Moore claims to present interesting objects for the observer that are neglected because they are not on the Messier list. Southern hemisphere observers must be shaking their heads in disbelief since magnificent objects like Eta Carinae and Omega Centauri on "his" list make any Messier object pale by comparison. All southern objects in Moore's list would have been easy targets for Messier - alas he did not observe the southern skies at the time. Southerners hardly need to be told by a northerner to seek out "neglected" objects, of which 13 of the 32 (below France's horizon) are visible to the naked eye! After that insult, imagine how they must feel to see both Magellanic Clouds missing from the Caldwell Catalog; the Large Cloud alone contains more interesting stuff in it than all of Cygnus but packed into an area the size of the Scutum starcloud!

The Caldwell Catalog also contains errors too numerous to mention here. A couple of examples will suffice: the very bright Eta Carinae Nebula is given a magnitude of 6.2, while the Tarantula Nebula is listed at first magnitude! The size column, labeled arcminutes (') at the top, actually contains a hodgepodge of object sizes in degrees, arcminutes, or arcseconds. Many of the planetary nebulae have (unexplained in the text) a secondary size on that list, the one measured on long exposure photographs, invisible even to large scope visual observers.
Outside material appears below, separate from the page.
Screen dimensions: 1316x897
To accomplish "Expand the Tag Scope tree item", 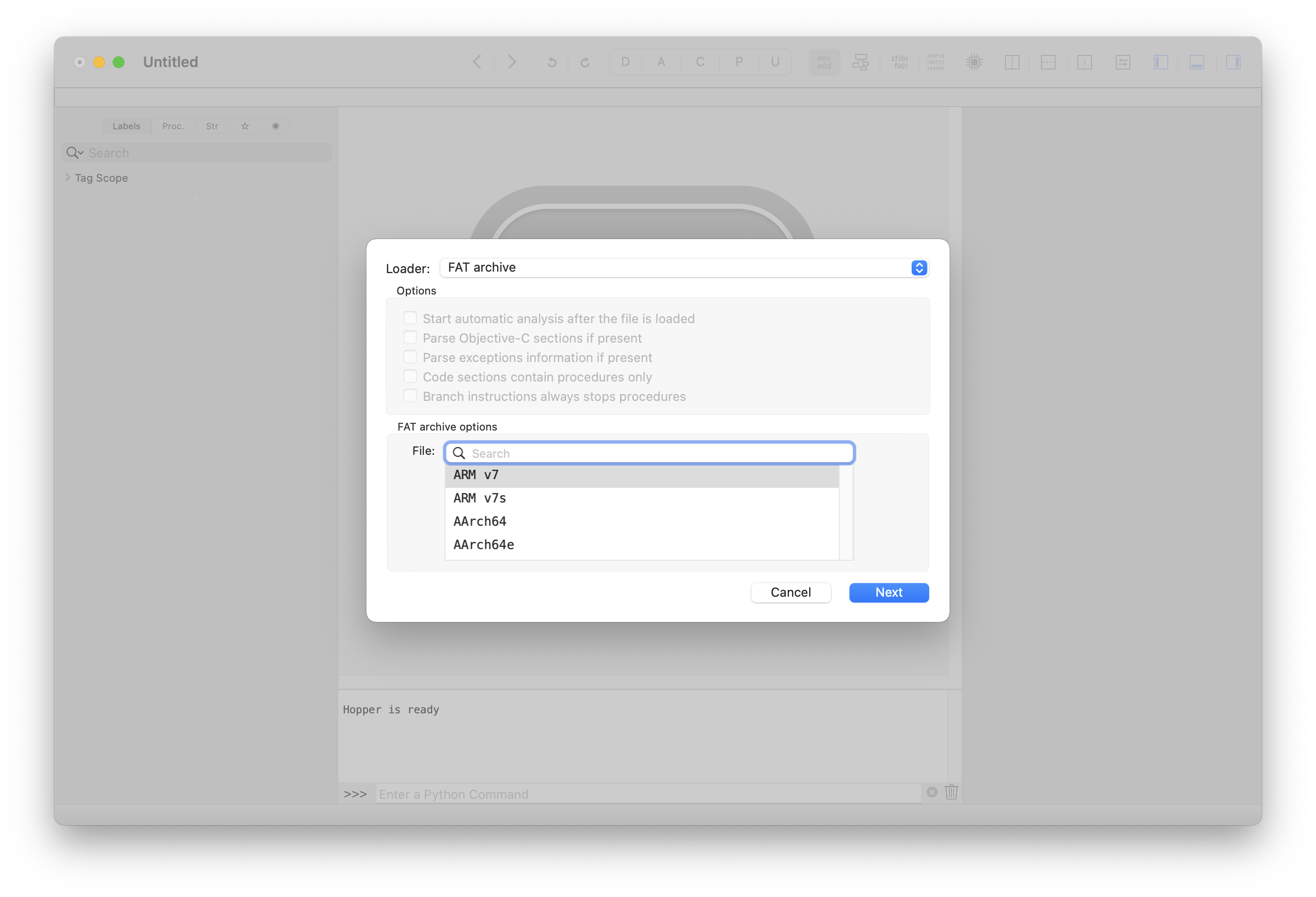I will [68, 178].
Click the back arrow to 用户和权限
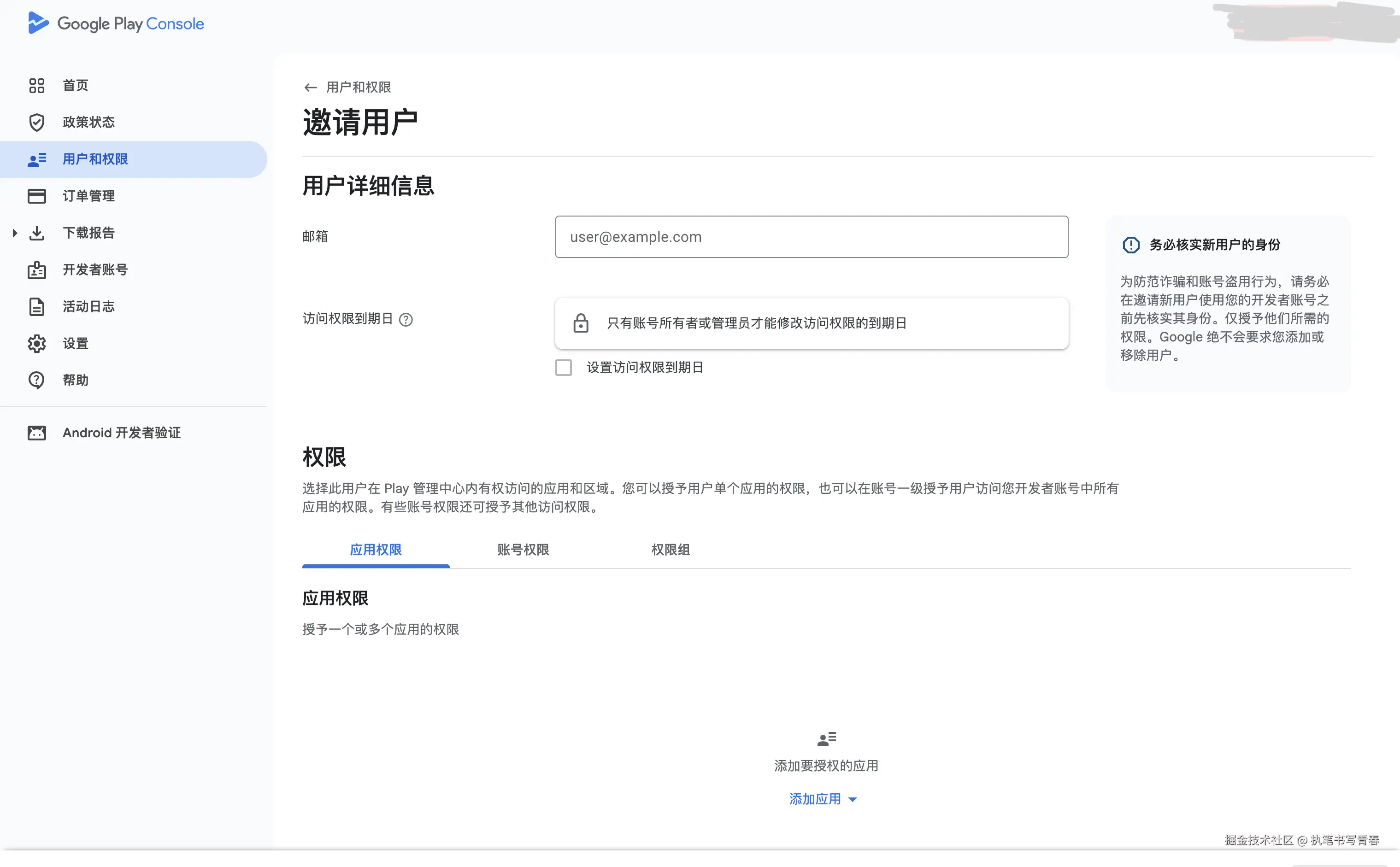1400x867 pixels. tap(310, 87)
I'm at a loss to understand how this shoddiness happens with the current quality and accessibility of measurements in machine readable databases.

The goal of getting observers to look past the Messiers is a good one, but my reception, and perception, of Moore's approach left me reminiscing of a Douglas Adams line from Zaphod Beeblebrox in "A Hitchhiker's Guide to the Universe" : "He's so unhip it's a wonder his buns don't fall off." Thankfully C-numbers will be difficult to memorize - let us bury them deep where the stars do not shine, and promote the already excellent deep-sky references noted at the top of this article.